Canada’s telecommunications regulatory body, Industry Canada, said it would begin auctioning off spectrum in the 700 MHz band on Nov. 19, as part of the government’s plans to bolster competition across the country’s wireless industry.
The auction is set to use a “combinatorial clock auction format” using package bids designed to eliminate “the risk that bidders win some but not all of the licenses needed for their business case. Bidders can bid on the entire package of licenses that they want, on an all-or-nothing basis, rather than trying to bid on a collection of individual licenses.
As was announced last year, the government also said it would apply spectrum caps to the auction in a move to ensure that at least four new entrants enter the wireless space. In addition, build out requirements for rural areas will also be in effect for those companies acquiring two blocks of paired spectrum. Industry Canada has also said it plans to auction off spectrum in the 2.5 GHz band within a year of the 700 MHz auction.
Those spectrum caps will place a limit on “prime” spectrum to incumbent operators that is expected to reserve those licenses for new entrants into the space.
“In the case of the 700 MHz spectrum, a limit on prime spectrum will be imposed on incumbents, which, like a set-aside, will effectively reserve prime spectrum for new entrants and regional providers,” Industry Canada noted last year. “Unlike a set-aside, the measures will not require Industry Canada to identify specific blocks of spectrum, allowing companies to bid according to their business plans.”

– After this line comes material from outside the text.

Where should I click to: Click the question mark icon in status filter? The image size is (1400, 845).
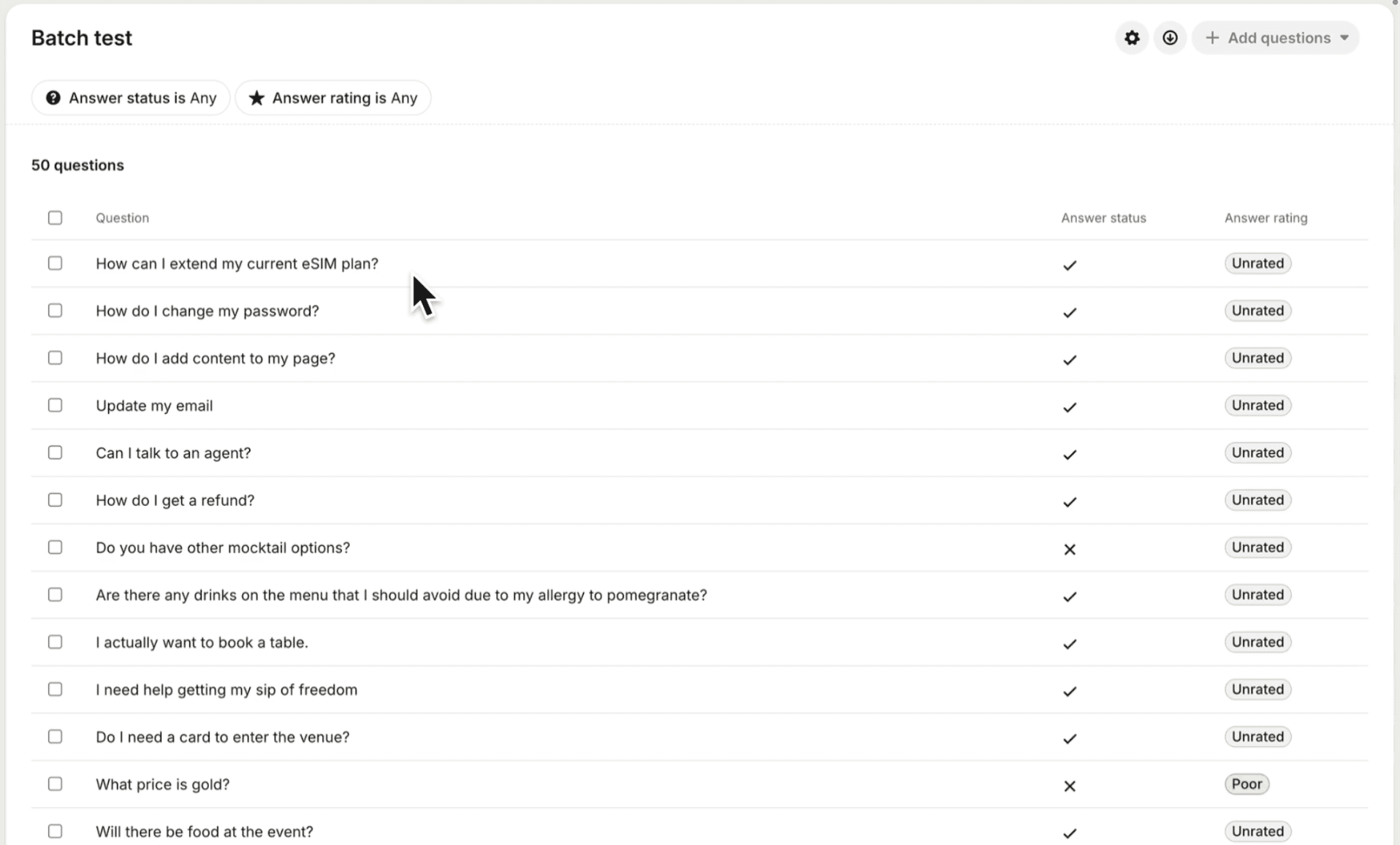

In addition, any provider that does not currently own spectrum in the lower bands would be allowed to purchase up to two new spectrum blocks at 700 MHz. The government also said it will apply “specific measures” for its planned 700 MHz spectrum auction “to see that rural Canadians will have access to the same advanced services as everyone else in a timely manner.” The propagation characteristics of the 700 MHz spectrum band are seen as ideal for providing mobile broadband coverage to the vast expanses of Canada outside of city centers.
The new regulations will require companies that control two or more blocks of paired spectrum in the 700 MHz band to cover 90% of the country’s population with their “current high-speed coverage” within five years and 97% within seven years of being granted the licenses. The government also said it would enforce general rollout timelines to both the 700 MHz and 2.5 GHz spectrum licenses ranging between 20% and 50% population coverage within a 10-year period.

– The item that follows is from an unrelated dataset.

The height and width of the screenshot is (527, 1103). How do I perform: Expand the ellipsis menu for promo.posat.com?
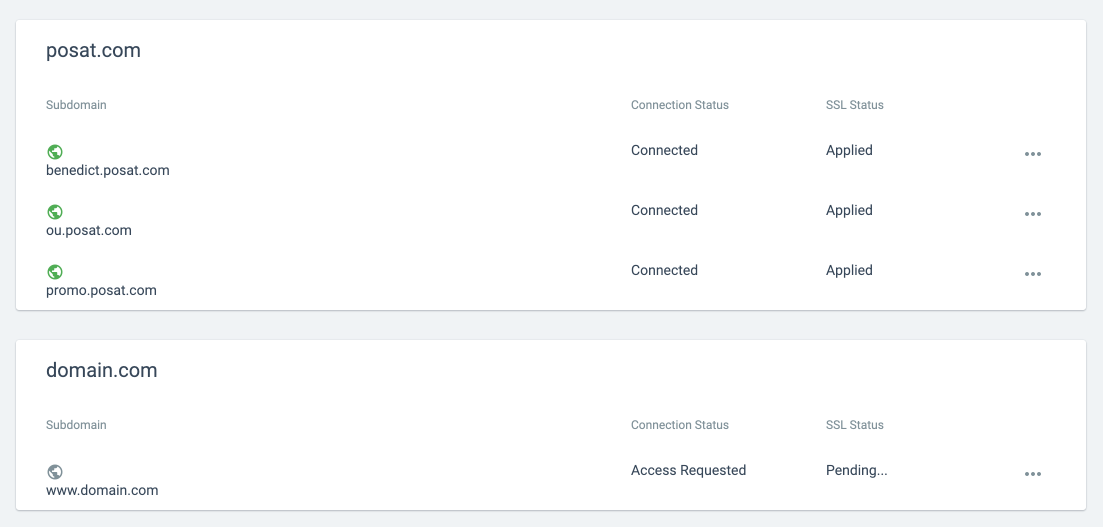coord(1033,274)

Canada’s wireless market is still dominated by Rogers, Bell Canada and Telus Mobility, with the two latter operators working through a network partnership that sees Bell Canada manage operations in the Eastern part of the country and Telus Mobility managing services in the Western part of Canada. The government previously attempted to infuse competition into the space through the auction of 1.7/2.1 GHz spectrum in 2008, though that has seen limited success as only a handful of carriers have entered the space, while others have sold off those spectrum holdings to established carriers.
In addition to the spectrum auctions, the government is looking at reviewing the policy on spectrum license transfer requests with the objective of promoting a competitive environment; expanding and extending the requirement for companies to provide roaming to competitors, thereby increasing competition; and strengthening cell tower sharing rules to further reduce proliferation and deliver better services.